My name is Mouchette
I live in Amsterdam
I am nearly 13 years old
I am an artist...

The front page of the website contains text that is meant to appear innocent, in order to provide contrast with the website's other contents. The webpage's other subpages consists of interactive texts, secret links, and multiple poems.

===Suicide, death, and violence===
Similarly to the film Mouchette, one of the themes throughout Mouchette.org is the idea of death. The recurring image of a fly is present on many of the pages. The word "mouchette" translates into English as "little fly." Comparable lives of the Mouchettes – the fly and the girl – intersect when they revolve around the fly's death.

===Sex===
"Sexually suggestive" themes are present throughout the site. Many of the site's pages have interactive web forms that request the user's email address. Days or weeks later, the viewer might get unexpected flirtatious email messages from Mouchette.

===Manipulating identity===
Visitors are allowed to "become Mouchette" when they become members of the "Mouchette Network." Members can create their webpages on the site and are given "a unique opportunity to become a great artist." The interactive questionnaires often will ask viewers to post their name and email address if they answer one of the questions.

The website's exploration of the manipulation of identity has been compared to the conceptual photographer Cindy Sherman.

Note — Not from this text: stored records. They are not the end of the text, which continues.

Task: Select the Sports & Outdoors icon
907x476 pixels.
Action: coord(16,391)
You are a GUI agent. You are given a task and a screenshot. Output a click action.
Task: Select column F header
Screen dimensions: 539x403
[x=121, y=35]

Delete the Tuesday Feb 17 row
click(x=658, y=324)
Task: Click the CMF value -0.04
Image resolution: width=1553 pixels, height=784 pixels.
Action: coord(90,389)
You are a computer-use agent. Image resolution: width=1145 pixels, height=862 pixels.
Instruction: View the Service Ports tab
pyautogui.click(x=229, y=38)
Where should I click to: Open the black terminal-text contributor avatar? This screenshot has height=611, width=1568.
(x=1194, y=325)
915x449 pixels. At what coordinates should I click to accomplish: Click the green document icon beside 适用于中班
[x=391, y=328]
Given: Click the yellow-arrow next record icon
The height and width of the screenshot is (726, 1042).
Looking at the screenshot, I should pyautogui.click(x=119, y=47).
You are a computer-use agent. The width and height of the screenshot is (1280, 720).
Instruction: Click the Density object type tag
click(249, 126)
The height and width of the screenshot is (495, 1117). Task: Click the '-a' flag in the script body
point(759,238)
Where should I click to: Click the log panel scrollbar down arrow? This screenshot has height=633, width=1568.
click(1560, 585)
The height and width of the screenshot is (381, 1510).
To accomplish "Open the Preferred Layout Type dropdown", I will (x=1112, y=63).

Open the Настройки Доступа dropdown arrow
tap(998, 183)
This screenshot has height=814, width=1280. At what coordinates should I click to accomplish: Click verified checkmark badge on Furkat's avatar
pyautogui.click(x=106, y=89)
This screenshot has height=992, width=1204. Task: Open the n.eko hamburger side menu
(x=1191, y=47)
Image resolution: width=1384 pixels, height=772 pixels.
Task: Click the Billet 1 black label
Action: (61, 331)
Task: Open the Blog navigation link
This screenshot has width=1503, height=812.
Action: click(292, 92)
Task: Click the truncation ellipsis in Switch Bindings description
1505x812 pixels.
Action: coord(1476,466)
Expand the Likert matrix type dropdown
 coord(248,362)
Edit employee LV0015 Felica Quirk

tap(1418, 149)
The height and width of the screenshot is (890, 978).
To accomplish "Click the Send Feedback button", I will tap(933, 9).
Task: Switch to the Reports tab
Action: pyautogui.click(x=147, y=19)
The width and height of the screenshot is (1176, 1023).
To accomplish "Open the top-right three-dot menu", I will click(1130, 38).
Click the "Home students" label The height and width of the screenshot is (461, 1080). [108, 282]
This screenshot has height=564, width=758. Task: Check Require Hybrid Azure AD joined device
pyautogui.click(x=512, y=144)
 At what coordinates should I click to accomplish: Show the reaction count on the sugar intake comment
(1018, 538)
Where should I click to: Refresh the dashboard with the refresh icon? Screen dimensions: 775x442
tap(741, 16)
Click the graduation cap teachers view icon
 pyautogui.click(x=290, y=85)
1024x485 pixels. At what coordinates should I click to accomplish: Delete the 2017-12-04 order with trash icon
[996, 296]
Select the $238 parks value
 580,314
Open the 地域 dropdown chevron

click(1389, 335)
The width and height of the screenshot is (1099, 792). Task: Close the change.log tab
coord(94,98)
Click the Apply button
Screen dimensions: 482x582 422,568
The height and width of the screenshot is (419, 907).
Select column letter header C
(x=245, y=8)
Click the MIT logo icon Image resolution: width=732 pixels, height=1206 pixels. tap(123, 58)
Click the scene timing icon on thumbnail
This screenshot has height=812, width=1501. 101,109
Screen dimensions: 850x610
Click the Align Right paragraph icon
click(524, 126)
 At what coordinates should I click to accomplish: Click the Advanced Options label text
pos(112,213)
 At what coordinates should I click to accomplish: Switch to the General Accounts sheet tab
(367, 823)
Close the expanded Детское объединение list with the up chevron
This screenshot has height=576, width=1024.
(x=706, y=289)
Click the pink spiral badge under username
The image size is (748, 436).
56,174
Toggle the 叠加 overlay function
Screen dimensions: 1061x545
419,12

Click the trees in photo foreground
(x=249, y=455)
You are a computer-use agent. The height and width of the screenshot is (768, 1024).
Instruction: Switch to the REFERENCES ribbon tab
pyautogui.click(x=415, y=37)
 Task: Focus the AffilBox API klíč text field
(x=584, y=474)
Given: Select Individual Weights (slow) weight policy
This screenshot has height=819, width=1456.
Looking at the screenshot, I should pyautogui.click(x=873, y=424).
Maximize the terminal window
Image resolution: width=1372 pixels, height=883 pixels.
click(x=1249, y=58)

==Criticism and controversy==
An online quiz comparing the "Neo-Mouchette" to the movie angered Bresson's widow, so she threatened a lawsuit against the artist behind the project. The quiz was later taken down after that incident. It is currently available and is hosted by other websites as a protest against abusive copyright laws.

In an early version of Mouchette.org, a quiz compared web persona Mouchette and the lead character in Bresson's film Mouchette. Images taken from the film were used in this quiz. In 2002, the Bresson estate threatened legal action against the Mouchette.org author. Subsequently, the French Society of Dramatic Authors and Composers banned the content.